From the Guidelines
Cirrhosis causes hypotension primarily through splanchnic vasodilation and the development of portal hypertension, as evidenced by the most recent study 1.
Pathophysiology of Cirrhosis-Induced Hypotension
The pathogenesis of portal hypertension (PH) in cirrhosis involves an increased intrahepatic resistance to portal flow, which is attributed to structural mechanisms such as fibrous tissue and regenerative nodules, as well as an increased intrahepatic vascular tone (functional component) 1. This leads to the formation of portosystemic collaterals and splanchnic vasodilatation, resulting in increased flow into the gut and into the portal venous system. The increased production of vasodilatory substances like nitric oxide, carbon monoxide, and endocannabinoids contributes to peripheral arterial vasodilation, particularly in the splanchnic circulation 1.
Clinical Implications
The body attempts to compensate for the reduced effective arterial blood volume and decreased systemic vascular resistance through activation of the renin-angiotensin-aldosterone system, sympathetic nervous system, and antidiuretic hormone release, but these mechanisms eventually become insufficient 1. Additionally, cirrhosis often leads to the development of a hyperdynamic circulation characterized by increased cardiac output and heart rate, which paradoxically cannot maintain normal blood pressure due to the profound vasodilation. Complications of cirrhosis such as ascites and hepatorenal syndrome further contribute to hypotension by causing fluid sequestration and impaired renal function.
Management Considerations
In critically ill patients with cirrhosis, early baseline assessment of volume status, perfusion, and cardiovascular function is crucial, and bedside echocardiography can be useful in evaluating volume status and cardiac function in patients with hypotension or shock 1. A judicious strategy for intravascular volume resuscitation utilizing hemodynamic monitoring tools should be implemented to optimize volume status, and norepinephrine is recommended as the first vasopressor for patients with hypotension with concurrent appropriate fluid resuscitation 1.
From the Research
Pathophysiology of Cirrhosis and Hypotension
- Cirrhosis can lead to hypotension due to various pathophysiological mechanisms, including changes in the renin-angiotensin-aldosterone system 2, 3.

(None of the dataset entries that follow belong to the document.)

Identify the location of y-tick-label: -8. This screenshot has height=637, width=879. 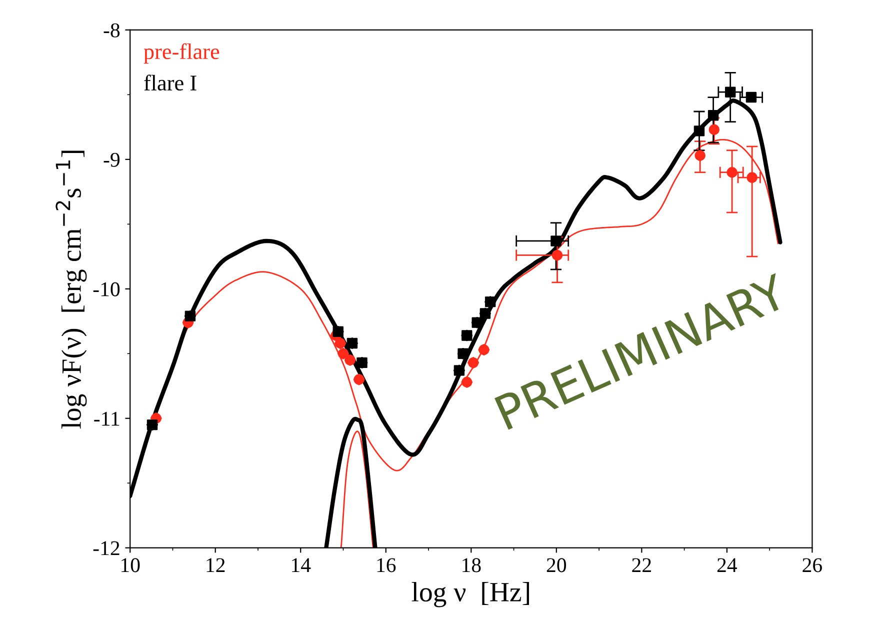
(112, 30).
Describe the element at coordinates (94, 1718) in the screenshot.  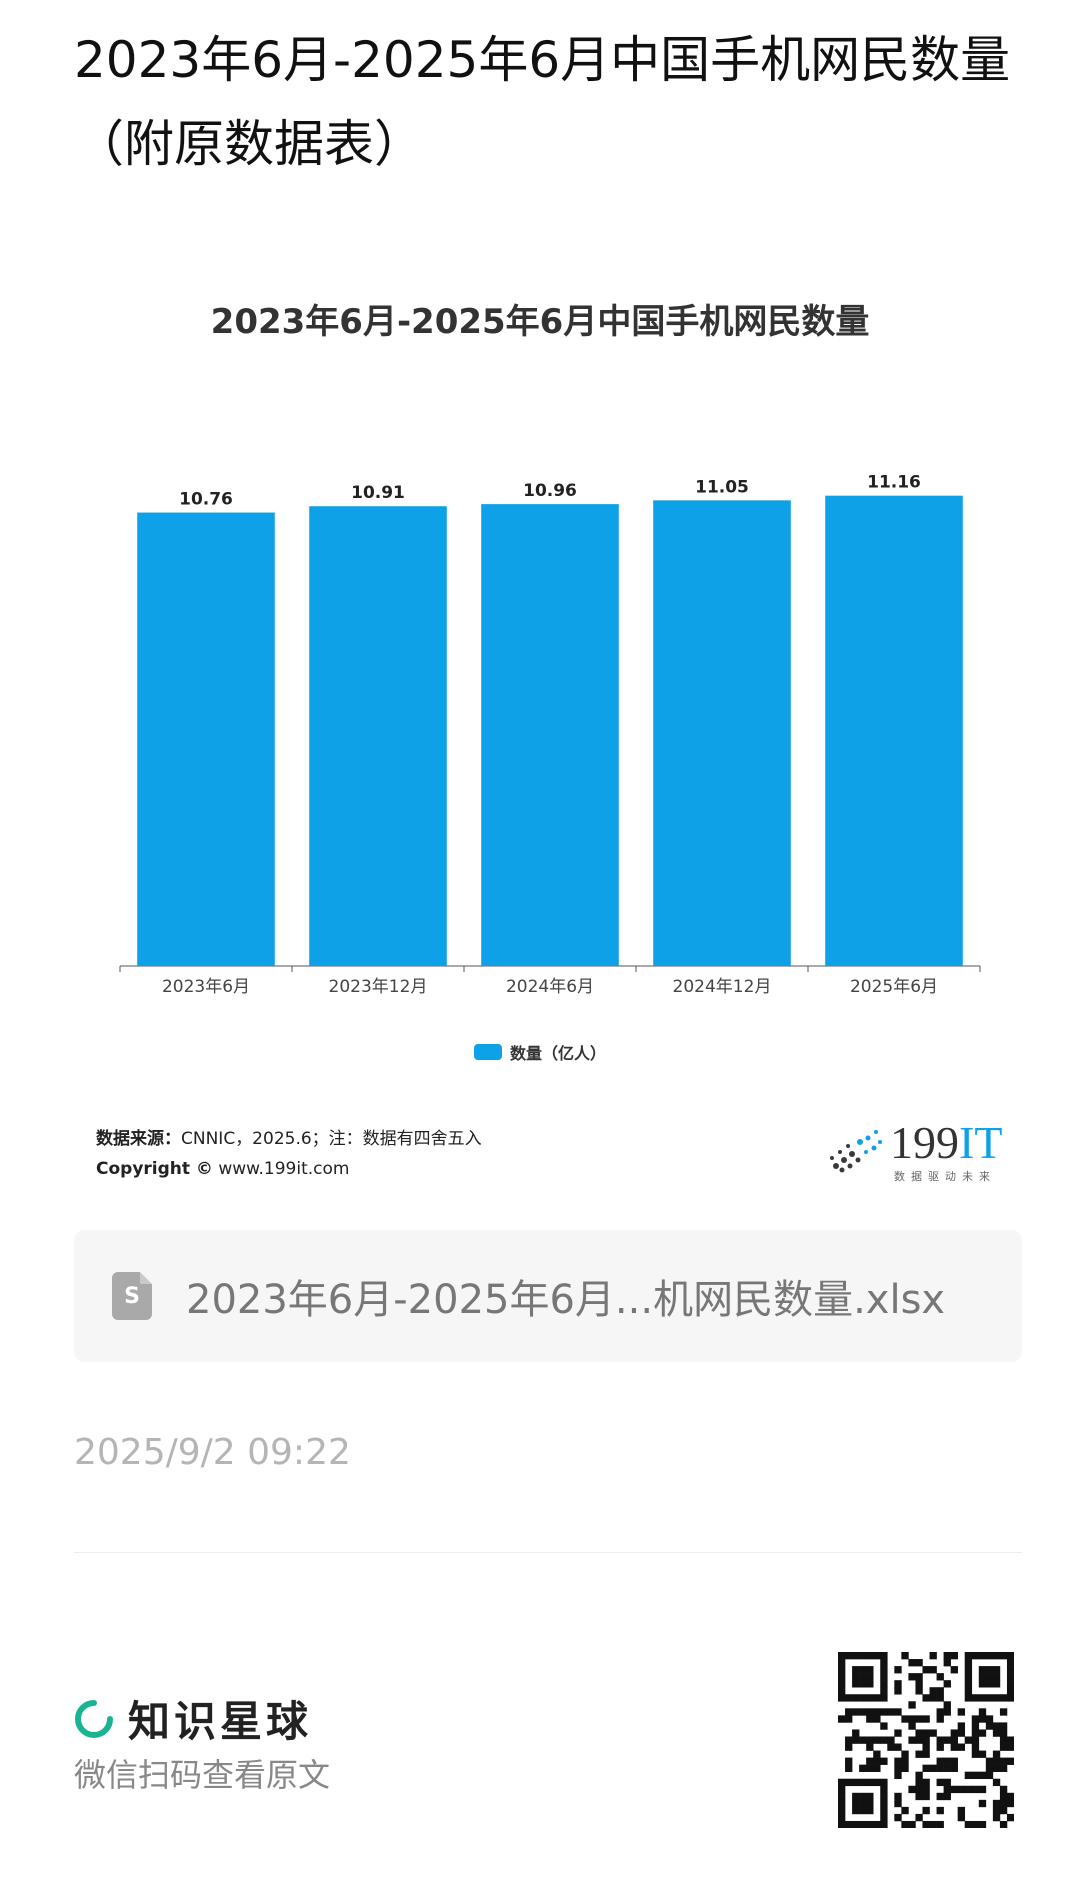
I see `zsxq-ring-icon` at that location.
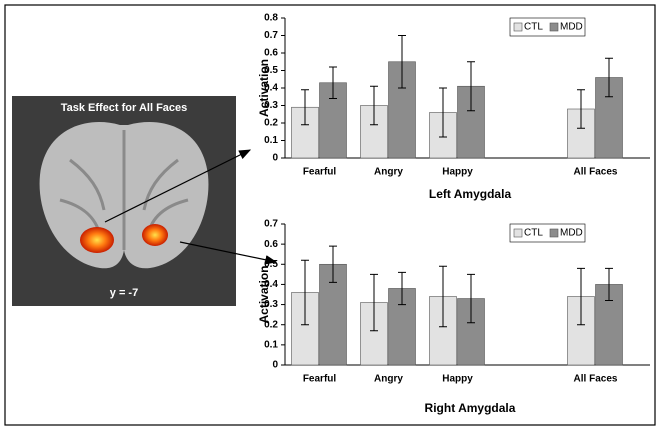  Describe the element at coordinates (97, 240) in the screenshot. I see `activation-blob-left` at that location.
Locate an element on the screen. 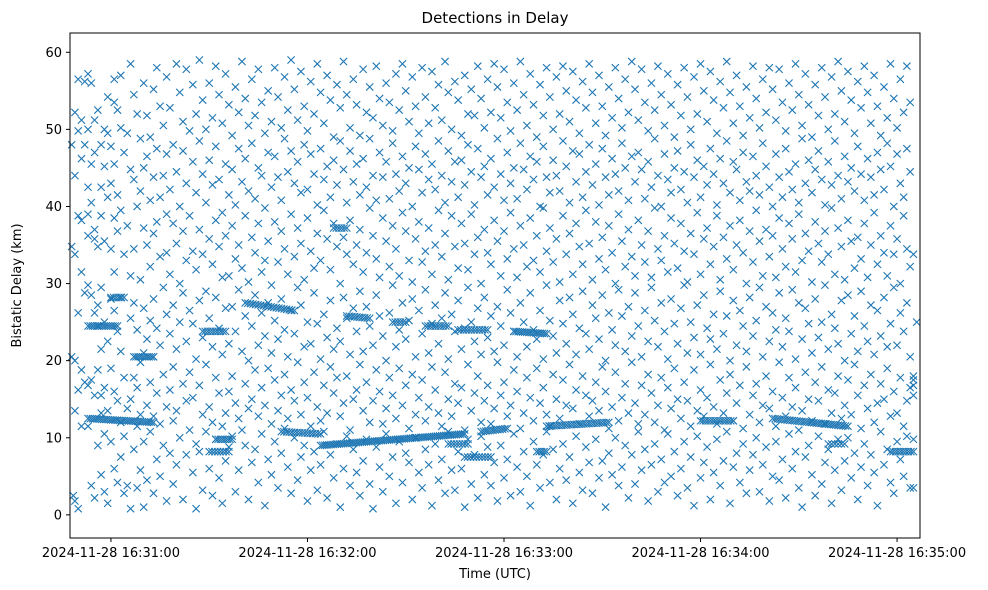  x-tick-label: 2024-11-28 16:32:00 is located at coordinates (307, 554).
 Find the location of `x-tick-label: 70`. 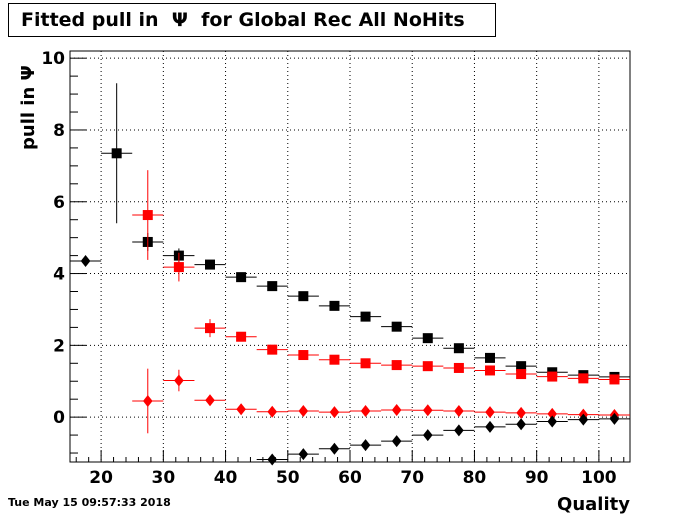

x-tick-label: 70 is located at coordinates (412, 478).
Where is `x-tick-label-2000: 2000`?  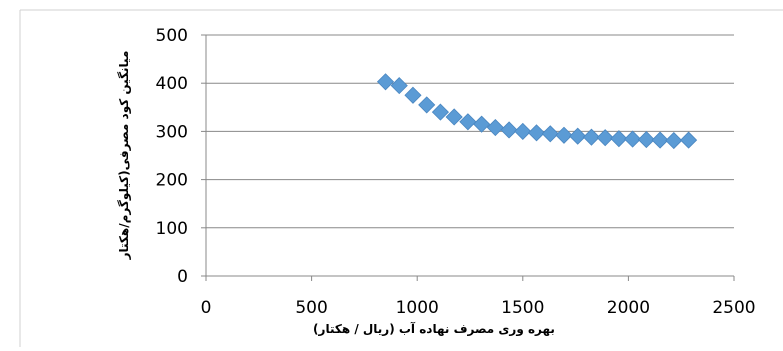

- The renin-angiotensin-aldosterone system is activated in response to decreased effective arterial blood volume, leading to sodium retention and vasoconstriction 4, 5.
- However, in cirrhosis, the activation of this system can be impaired, leading to decreased peripheral resistance and hypotension 2, 3.
Role of Sodium Retention in Cirrhosis
- Sodium retention is a key factor in the development of ascites in cirrhosis, and is mediated by the renin-angiotensin-aldosterone system 4, 5.
- The kidneys retain sodium and water in response to the perceived decrease in effective circulatory volume, leading to ascites formation 5.
- However, this sodium retention can also contribute to hypotension, as the increased fluid volume can lead to decreased peripheral resistance 2, 3.
Impact of Cirrhosis on Cardiovascular Homeostasis
- Cirrhosis can lead to changes in cardiovascular homeostasis, including reduced peripheral resistances, opening of arterovenous shunts, and reduced efficiency of the sympathetic nervous system 2.
- These changes can contribute to hypotension, as the body's ability to maintain blood pressure is impaired 2, 3.
- The development of massive compartmentalization of fluid as ascites can also lead to striking activation of the renin-angiotensin-aldosterone system, which can further contribute to hypotension 2.